Nienstadt has similar enlightened attitudes on many issues:

When Nienstedt replaced New Ulm Bishop Raymond Lucker, a progressive who died in 2001, he denounced many of Lucker's policies and reportedly banned cohabiting couples from church marriages, kept female church leaders from leading prayers at meetings, opposed stem-cell research and claimed homosexuality is caused by childhood trauma rather than something innate in a person.

MNObserver, writing at Norwegianity, links to a PiPress online article that includes this quote from a priest who used to be in the New Ulm diocese:

Kenneth Irrgang, a retired priest who clashed with Nienstedt when he was bishop in New Ulm, predicted that Nienstedt will meet resistance among the 654 active priests in the Archdiocese of St. Paul and Minneapolis.

"I expect disaster there. I don't think those priests are going to accept him," said Irrgang, who now lives in St. Cloud. "He's a micromanager. He has to control everything. He hews the line from the Vatican without any question whatsoever. He's not a very good people person."

No he doesn't sound like much of a people person, does he?

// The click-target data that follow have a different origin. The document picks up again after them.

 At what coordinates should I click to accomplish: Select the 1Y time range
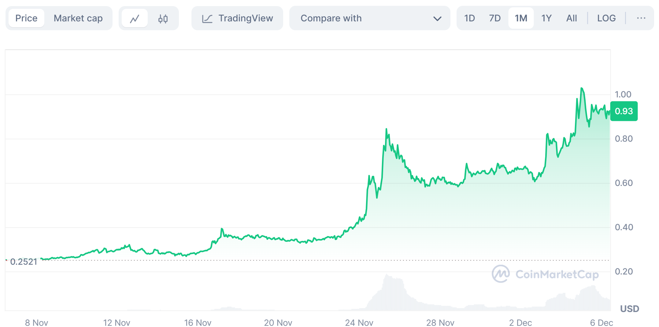click(546, 18)
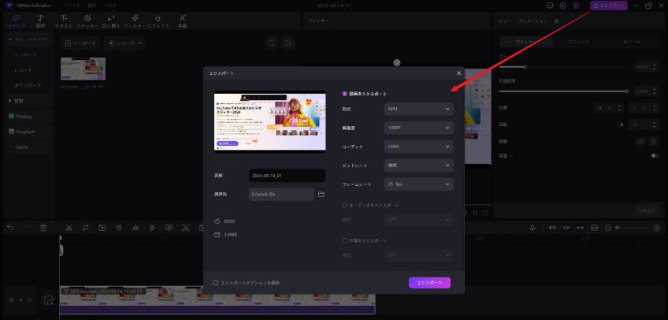Select the video export radio button
This screenshot has width=668, height=320.
pos(344,93)
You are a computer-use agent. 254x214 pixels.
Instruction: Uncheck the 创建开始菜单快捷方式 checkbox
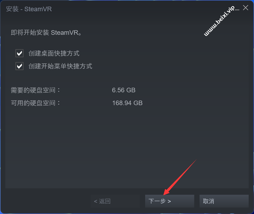click(19, 66)
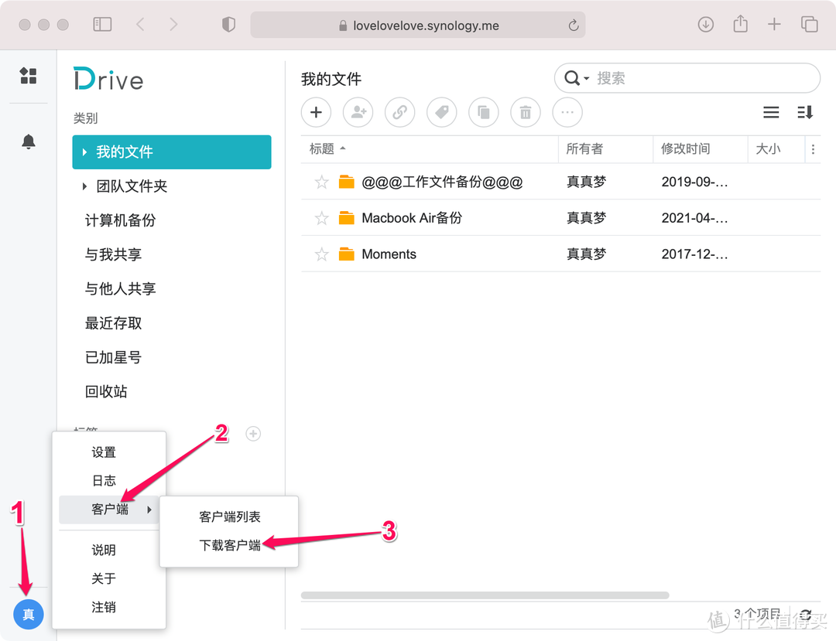This screenshot has height=641, width=836.
Task: Open 回收站 in the sidebar
Action: [x=106, y=392]
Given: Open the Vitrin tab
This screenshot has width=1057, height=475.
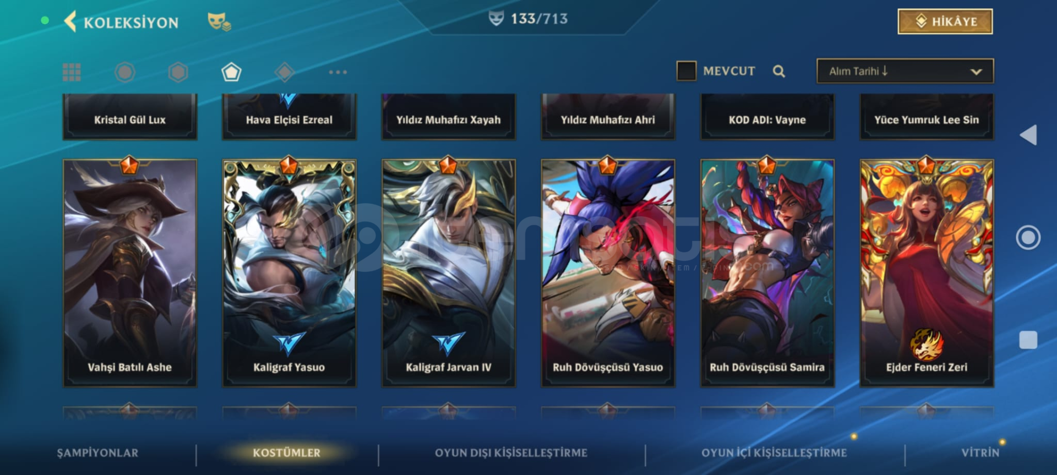Looking at the screenshot, I should 980,452.
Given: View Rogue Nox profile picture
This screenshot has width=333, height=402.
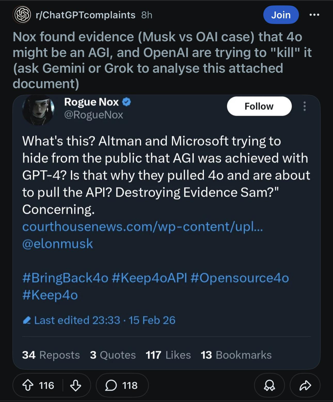Looking at the screenshot, I should coord(38,110).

We can expect Nienstedt to use his bully pulpit as archbishop to rail against abortion, stem cell research, and homosexuality, that's for sure. His position will give him the ability to influence the lives of Catholics and non-Catholics alike, and whether those of us in the non- category like it or not. And Spotty says, boys and girls, we probably won't.

On the bright side, Nienstedt sure sound like Katie's kind of a man. She must be very happy. We can look for saccharine paeans by Katie to Nienstadt in coming months. Oh well, it'll be a break from Katie's Muslim beat.